Il convient de souligner que le résumé du film affiché sur les différents sites ne couvre qu'une petite partie d'une intrigue construite à la manière de poupées gigognes, et dont les nombreux retournements suivent une gradation continue dans l'horreur. Plusieurs scènes, notamment, risquent de faire grincer les dents de nombreux spectateurs tant von Horn n'hésite pas à montrer frontalement ce que de nombreux réalisateurs « respectables » rechigneraient à filmer. A ce titre, on ne peut que conseiller à ceux qui découvriront le long-métrage de ne pas se renseigner en amont sur l'histoire vraie dont ce dernier s'inspire : le choc s'en trouvera décuplé. La mise en scène, clairement sous l'influence de l'expressionnisme allemand, se met au diapason de l'aspect rêche et agressif du scénario, n'hésitant pas à alterner compositions gothiques et embardées surréalistes, à l'instar de cette séquence d'ouverture à base de surimpressions et déformations grotesques de visages rythmé par des violons stridents (le genre de scène flirtant indiscutablement avec le pompiérisme mais d'une efficacité redoutable sur moi).

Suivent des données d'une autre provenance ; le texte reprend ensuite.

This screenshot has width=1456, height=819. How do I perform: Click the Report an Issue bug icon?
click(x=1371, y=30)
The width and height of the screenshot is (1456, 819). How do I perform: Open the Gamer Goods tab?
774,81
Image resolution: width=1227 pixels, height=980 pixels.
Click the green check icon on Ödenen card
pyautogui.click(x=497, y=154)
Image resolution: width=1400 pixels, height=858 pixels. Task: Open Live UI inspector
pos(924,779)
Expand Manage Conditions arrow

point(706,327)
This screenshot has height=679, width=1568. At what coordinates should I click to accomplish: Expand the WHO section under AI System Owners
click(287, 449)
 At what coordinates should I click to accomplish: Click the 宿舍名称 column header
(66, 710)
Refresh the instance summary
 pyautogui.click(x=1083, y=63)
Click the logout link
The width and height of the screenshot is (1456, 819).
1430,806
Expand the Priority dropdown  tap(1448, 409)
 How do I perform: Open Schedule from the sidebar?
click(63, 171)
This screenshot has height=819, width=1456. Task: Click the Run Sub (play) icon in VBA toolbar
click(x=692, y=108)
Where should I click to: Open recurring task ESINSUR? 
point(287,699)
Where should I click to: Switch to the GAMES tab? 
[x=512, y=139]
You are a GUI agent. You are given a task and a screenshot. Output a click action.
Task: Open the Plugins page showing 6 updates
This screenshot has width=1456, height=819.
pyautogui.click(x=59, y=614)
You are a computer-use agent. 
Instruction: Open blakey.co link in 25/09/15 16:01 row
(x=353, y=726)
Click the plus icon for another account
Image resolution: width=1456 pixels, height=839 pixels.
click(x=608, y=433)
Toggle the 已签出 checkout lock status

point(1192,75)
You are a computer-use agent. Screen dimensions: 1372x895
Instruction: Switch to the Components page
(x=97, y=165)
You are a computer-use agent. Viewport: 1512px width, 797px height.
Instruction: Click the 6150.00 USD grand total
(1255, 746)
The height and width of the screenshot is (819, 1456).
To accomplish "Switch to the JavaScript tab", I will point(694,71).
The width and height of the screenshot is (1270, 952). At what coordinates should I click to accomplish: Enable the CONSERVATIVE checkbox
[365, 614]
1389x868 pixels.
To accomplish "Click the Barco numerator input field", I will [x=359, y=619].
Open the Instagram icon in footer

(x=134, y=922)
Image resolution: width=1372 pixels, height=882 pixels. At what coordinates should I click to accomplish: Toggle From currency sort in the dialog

Si on peut regretter une certaine complaisance dans le sordide (contre-productive au vu du sujet traité), et le fait que le réalisateur privilégie la forme quitte à survoler la réflexion sociale et politique sous-jacente à son film, La Jeune Femme à l'aiguille gratte là où ça fait mal et ne laisse pas indifférent, au risque de se mettre au dos une grande partie du public. Ce qui, en soi, est toujours mieux qu'une énième œuvre conformiste cherchant à plaire au plus grand nombre, quitte à ranger toute audace au placard.